Tom (joué par Thomas Guy) se prépare à son premier jour dans son nouveau lycée. Ado « timide et sensible », il veut donner l’impression d’être « Un vrai bonhomme », titre du film de Benjamin Parent (sortie le 8 janvier 2020). Tom suit les conseils précieux de son grand frère, Léo le beau gosse (incarné par Benjamin Voisin), mais le petit frère n’est pas aussi cool ni détendu que l’est son aîné.

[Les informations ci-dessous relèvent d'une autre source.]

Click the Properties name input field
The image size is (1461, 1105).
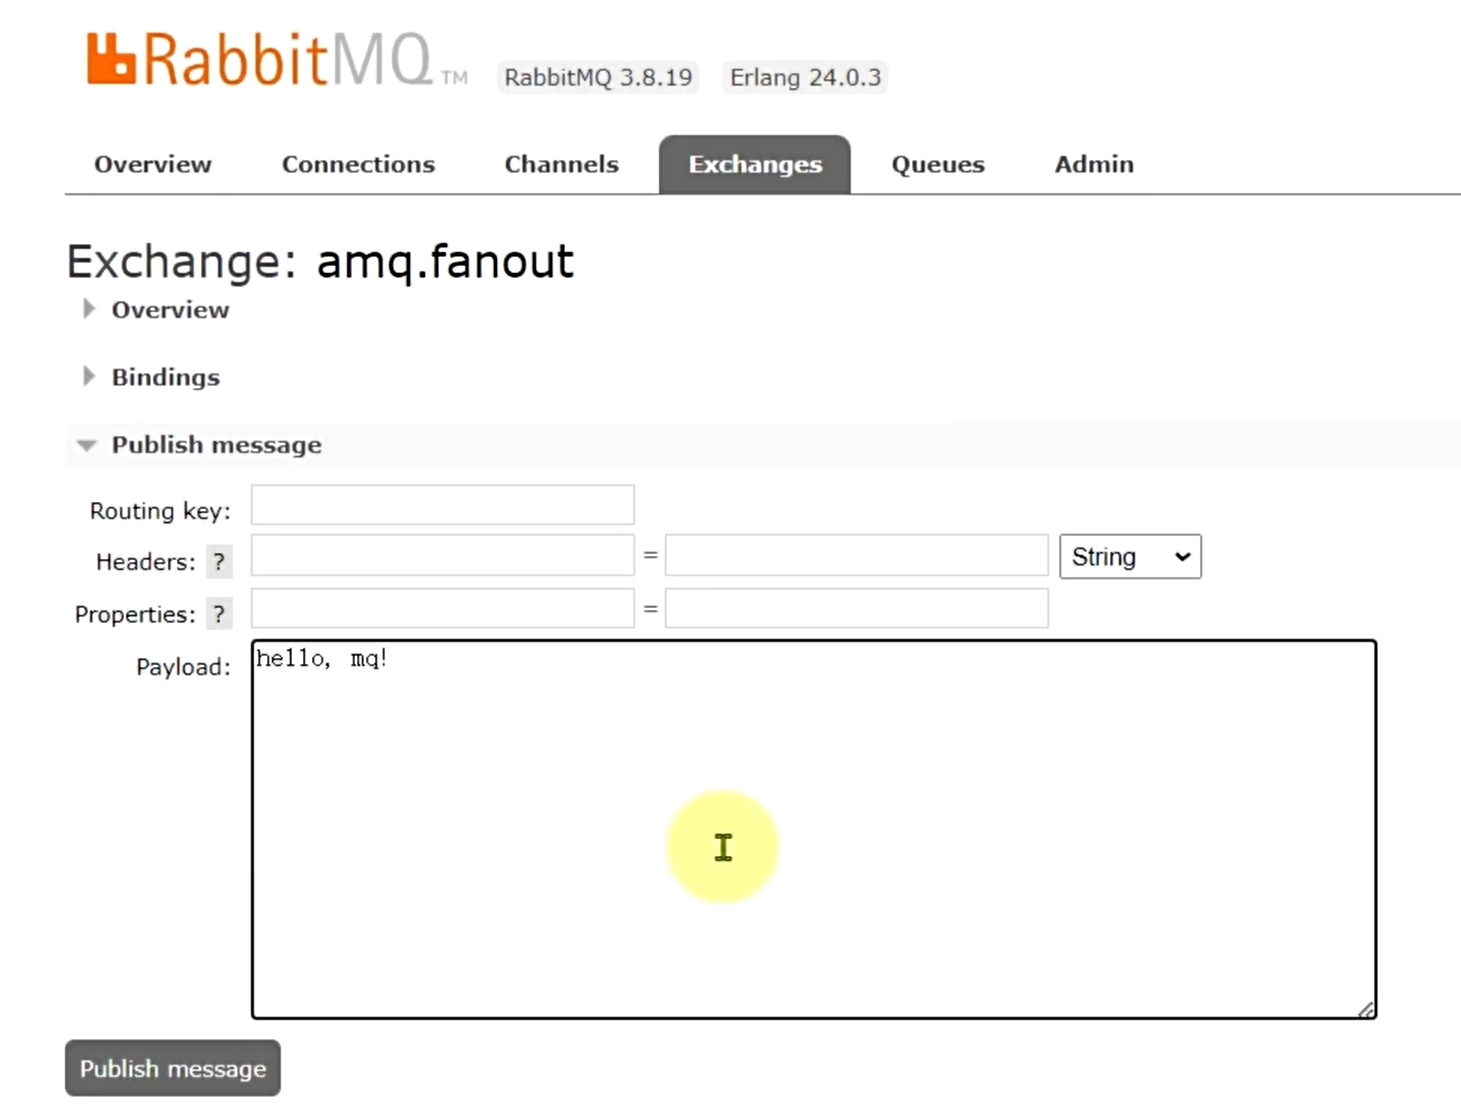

Ou plutôt était, car on comprend vite que ce frangin est mort, et qu’il n’apparaît que pour son cadet, tel un ami imaginaire.
Maladroitement, Tom essaie d’intégrer la bonne bande, d’être populaire, comme l’aurait été son frère ; mais il a beau enfiler le blouson de Léo, il ne parvient pas à être « un vrai mec », tombe amoureux de la jolie fille de la classe, bien trop stylée pour lui, et devient copain avec le geek le plus « bizarre » du lycée. Dans cette famille endeuillée, les parents sont interprétés par la douce Isabelle Carré et Laurent Lucas, Tom tente de se rapprocher de son père, qui pleure encore son fils préféré.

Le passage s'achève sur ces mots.